* Work item: Up to and including the line with "You are a computer-use", return every line from the start of the entries below exactly.

___ Records to use ___

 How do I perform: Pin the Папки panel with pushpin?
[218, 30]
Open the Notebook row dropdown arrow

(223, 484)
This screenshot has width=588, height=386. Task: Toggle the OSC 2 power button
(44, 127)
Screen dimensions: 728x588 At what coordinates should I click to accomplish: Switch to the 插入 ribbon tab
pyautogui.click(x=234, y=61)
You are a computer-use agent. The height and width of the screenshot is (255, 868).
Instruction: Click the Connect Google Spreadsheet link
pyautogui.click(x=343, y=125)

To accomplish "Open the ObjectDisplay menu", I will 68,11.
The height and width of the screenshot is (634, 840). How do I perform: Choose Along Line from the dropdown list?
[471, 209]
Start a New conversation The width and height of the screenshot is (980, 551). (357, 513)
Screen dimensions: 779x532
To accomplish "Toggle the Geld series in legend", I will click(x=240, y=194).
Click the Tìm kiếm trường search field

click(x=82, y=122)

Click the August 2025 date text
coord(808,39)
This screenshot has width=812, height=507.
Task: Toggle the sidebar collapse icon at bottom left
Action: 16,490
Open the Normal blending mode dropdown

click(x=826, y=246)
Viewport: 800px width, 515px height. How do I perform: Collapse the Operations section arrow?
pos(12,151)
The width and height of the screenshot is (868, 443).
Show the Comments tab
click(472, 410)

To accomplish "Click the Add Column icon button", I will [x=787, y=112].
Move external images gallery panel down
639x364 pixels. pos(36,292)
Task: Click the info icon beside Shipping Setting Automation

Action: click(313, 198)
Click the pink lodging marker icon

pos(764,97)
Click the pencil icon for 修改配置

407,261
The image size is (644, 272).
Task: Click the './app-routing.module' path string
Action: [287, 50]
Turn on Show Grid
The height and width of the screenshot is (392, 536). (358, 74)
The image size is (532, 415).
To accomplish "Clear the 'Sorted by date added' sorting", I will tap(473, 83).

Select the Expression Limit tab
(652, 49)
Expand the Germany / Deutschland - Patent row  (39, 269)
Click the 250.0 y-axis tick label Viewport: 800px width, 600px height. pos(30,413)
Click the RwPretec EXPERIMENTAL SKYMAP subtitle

___

* Solved problem:
 How do I perform: Pin the Папки panel with pushpin?
[218, 30]
Open the Notebook row dropdown arrow

(223, 484)
This screenshot has width=588, height=386. Task: Toggle the OSC 2 power button
(44, 127)
Screen dimensions: 728x588 At what coordinates should I click to accomplish: Switch to the 插入 ribbon tab
pyautogui.click(x=234, y=61)
You are a computer-use agent. The height and width of the screenshot is (255, 868).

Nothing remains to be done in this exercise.